Colvin, of St. Paul, was the first in this country to observe spontaneous healing. The cyst involved the upper end of the ulna. Dr. Colvin has sent me numerous X-rays of this case. It is now thirteen years since its first observation, the patient is nineteen years of age, the cyst has apparently healed with a slight residual expansion. Other cases are reported in the literature. In the majority the patients refused operation, and then further observation demonstrated the spontaneous healing. I have observed spontaneous healing in a small cyst in the lower third of the shaft of the femur (Fig. 18) in a child of nine; the cyst was discovered when an X-ray was made after a fracture.
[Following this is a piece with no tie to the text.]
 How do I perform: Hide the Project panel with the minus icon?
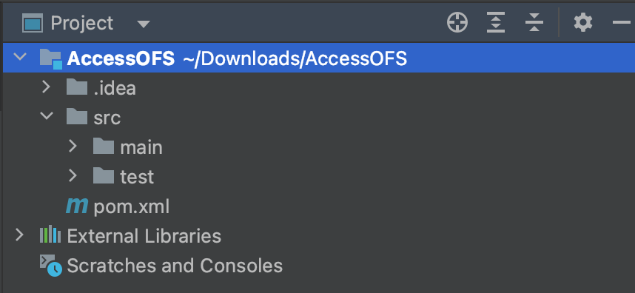(x=622, y=23)
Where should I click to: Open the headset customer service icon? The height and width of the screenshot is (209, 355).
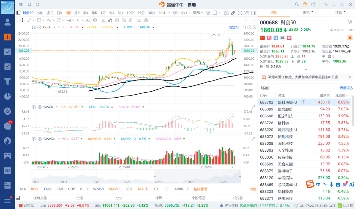pos(296,5)
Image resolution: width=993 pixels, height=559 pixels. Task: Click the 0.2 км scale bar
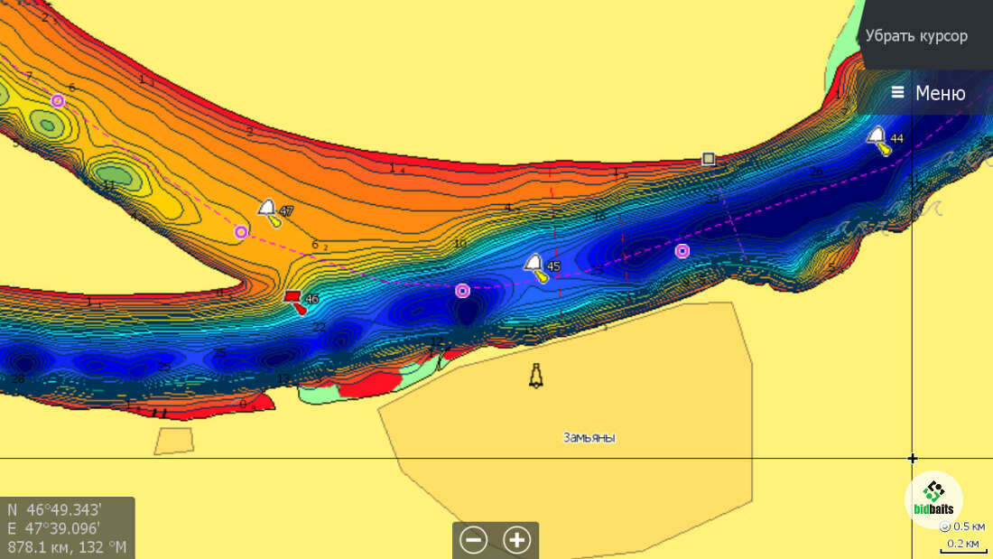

I now have a similar case under observation in which apparently spontaneous healing is taking place (Fig. 17).

Therefore, when we observe a young child with a small cyst not extending into the epiphysis or to the joint end, I think we may in the majority of cases delay and if future X-ray pictures show that the marrow shadow is becoming smaller, operation may be postponed with a large probability that it will be unnecessary.

However, when the patient comes under observation with an X-ray shadow of a larger marrow tumor nothing apparently is gained by delay. Operation apparently hastens healing.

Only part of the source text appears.